* BEGIN TASK MATERIAL *

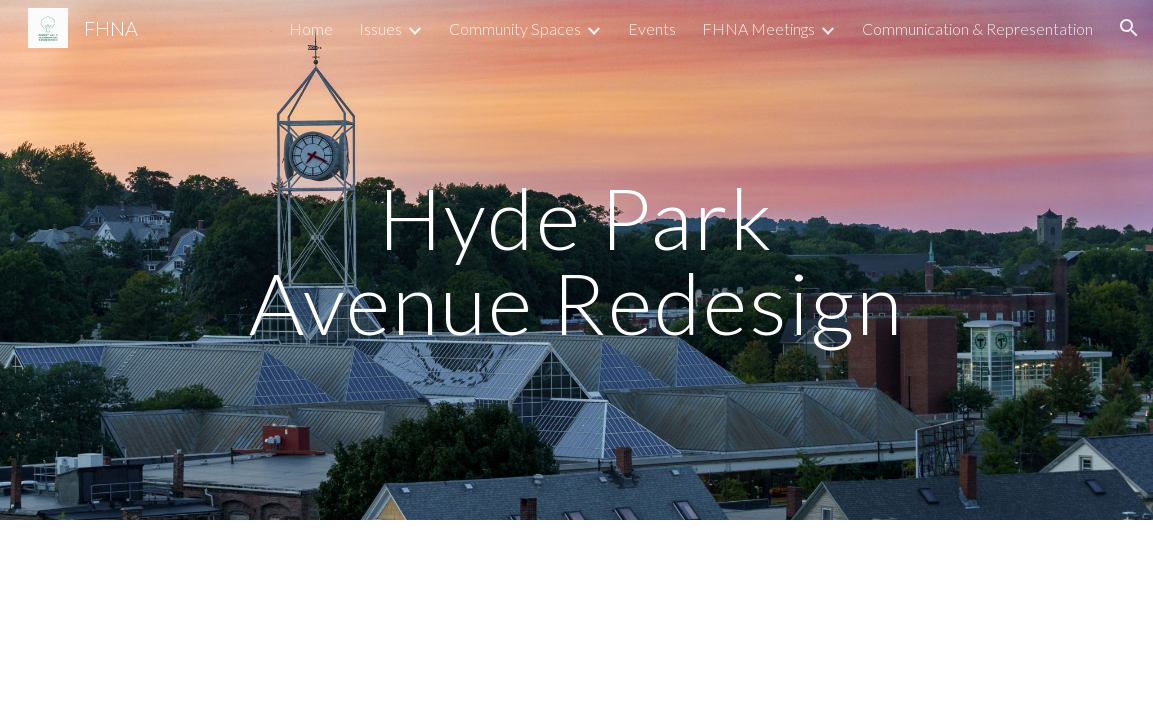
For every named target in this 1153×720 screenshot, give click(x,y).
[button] (1129, 28)
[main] (576, 260)
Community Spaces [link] (515, 28)
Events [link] (652, 28)
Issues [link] (380, 28)
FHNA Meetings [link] (758, 28)
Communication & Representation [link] (977, 28)
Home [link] (311, 28)
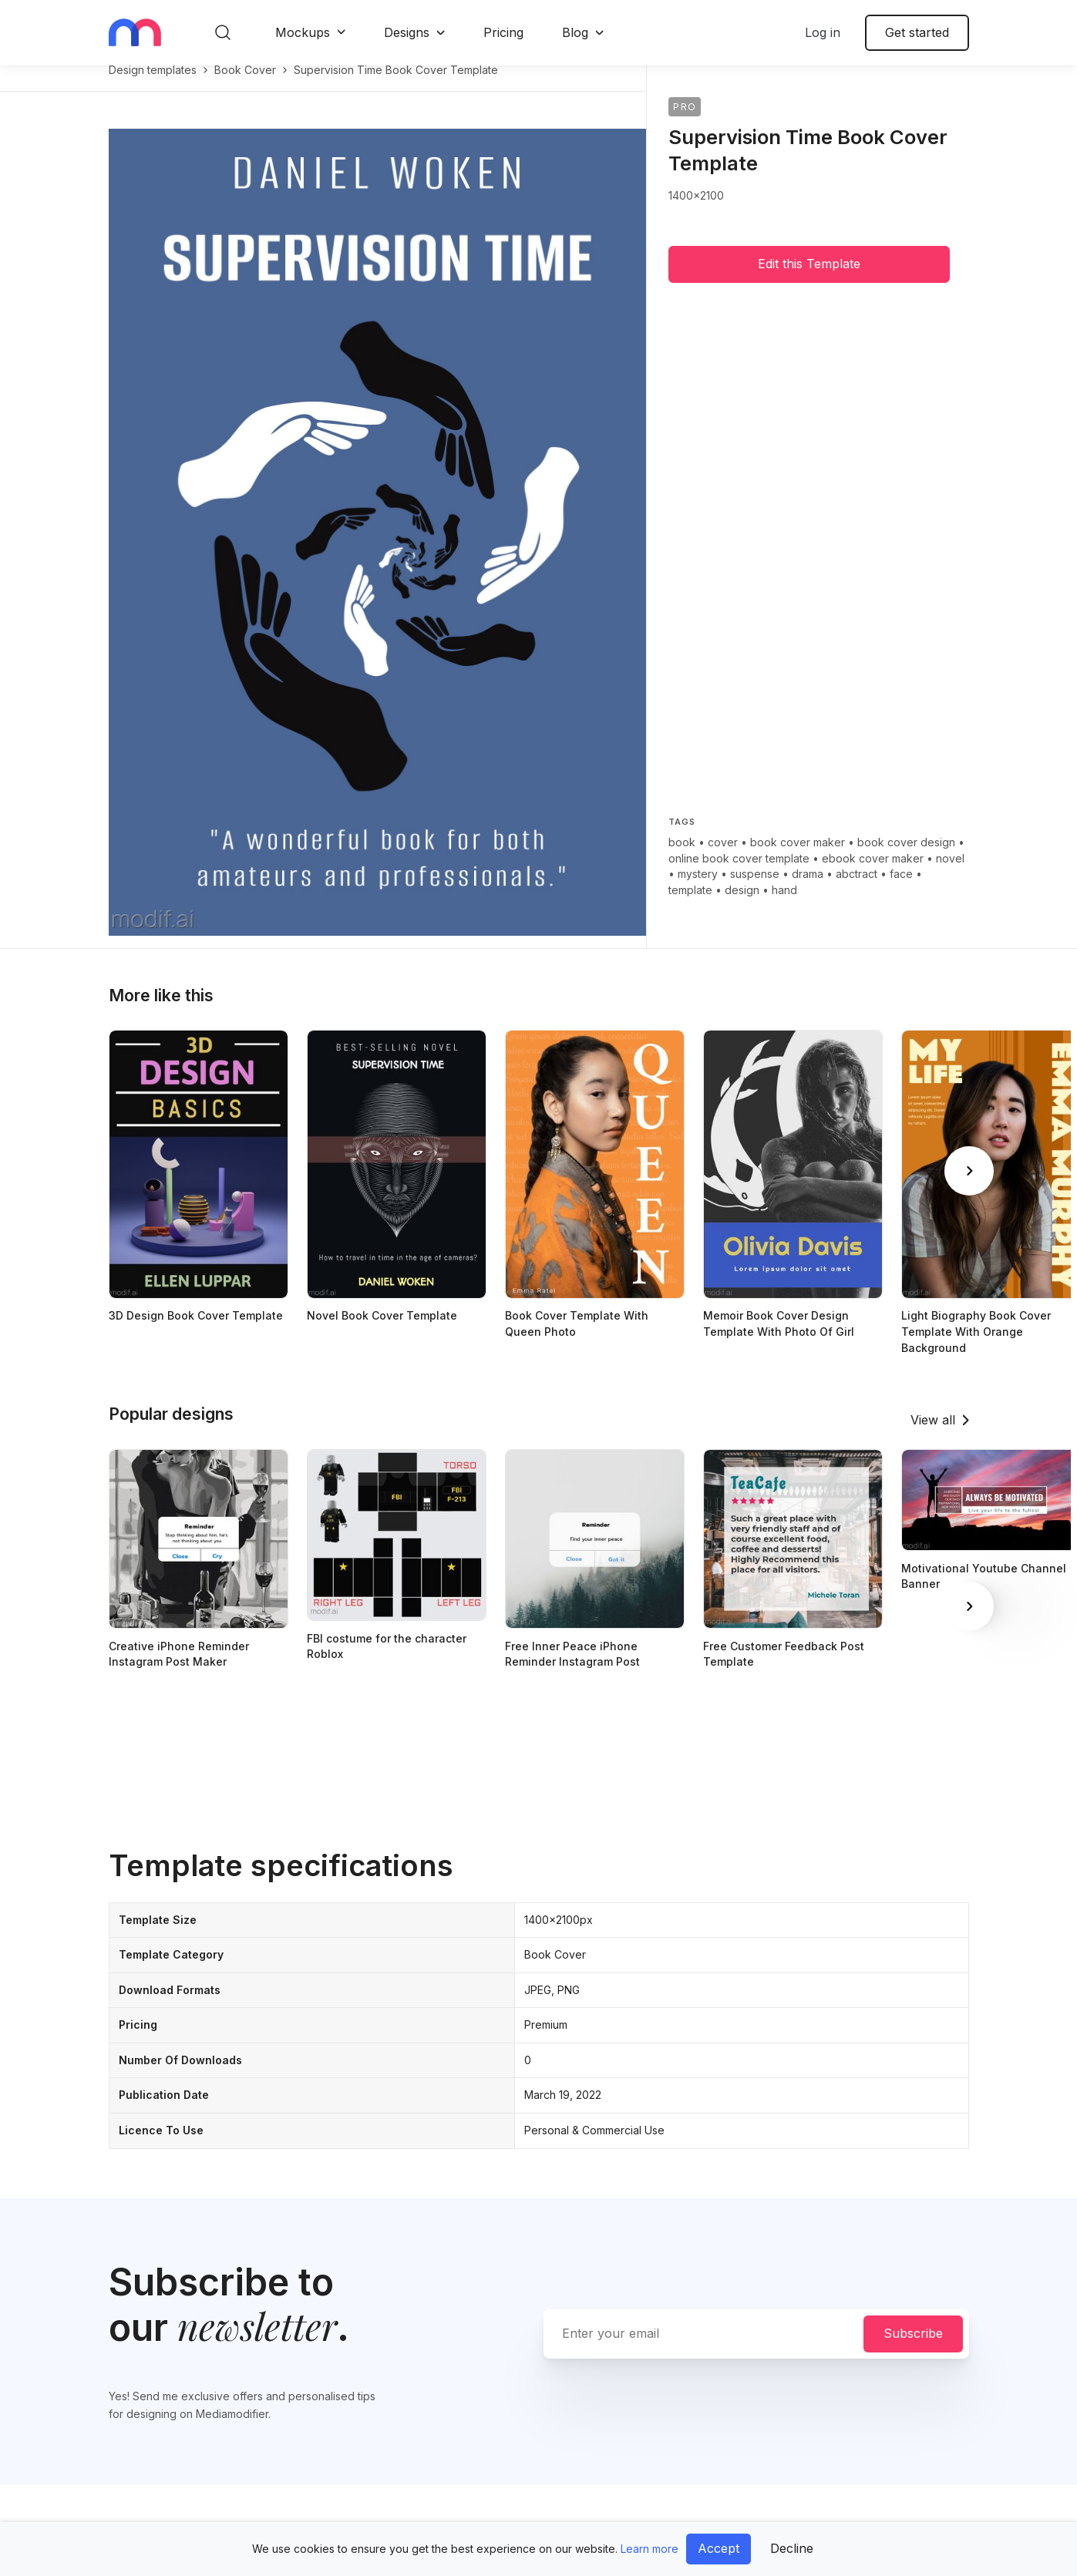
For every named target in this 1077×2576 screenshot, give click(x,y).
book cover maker (797, 858)
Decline (791, 2548)
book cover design (906, 858)
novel (950, 874)
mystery (698, 889)
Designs (406, 32)
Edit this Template (809, 280)
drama (807, 889)
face (901, 889)
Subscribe (913, 2349)
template (690, 906)
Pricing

* END TASK MATERIAL *

AIM:
Quote all of the lines above verbatim, leaving out the pictures.

PROBLEM SOLUTION:
For every named target in this 1153×720 screenshot, give click(x,y).
[button] (1129, 28)
[main] (576, 260)
Community Spaces [link] (515, 28)
Events [link] (652, 28)
Issues [link] (380, 28)
FHNA Meetings [link] (758, 28)
Communication & Representation [link] (977, 28)
Home [link] (311, 28)
For every named target in this 1077×2576 screenshot, give click(x,y).
book cover maker (797, 858)
Decline (791, 2548)
book cover design (906, 858)
novel (950, 874)
mystery (698, 889)
Designs (406, 32)
Edit this Template (809, 280)
drama (807, 889)
face (901, 889)
Subscribe (913, 2349)
template (690, 906)
Pricing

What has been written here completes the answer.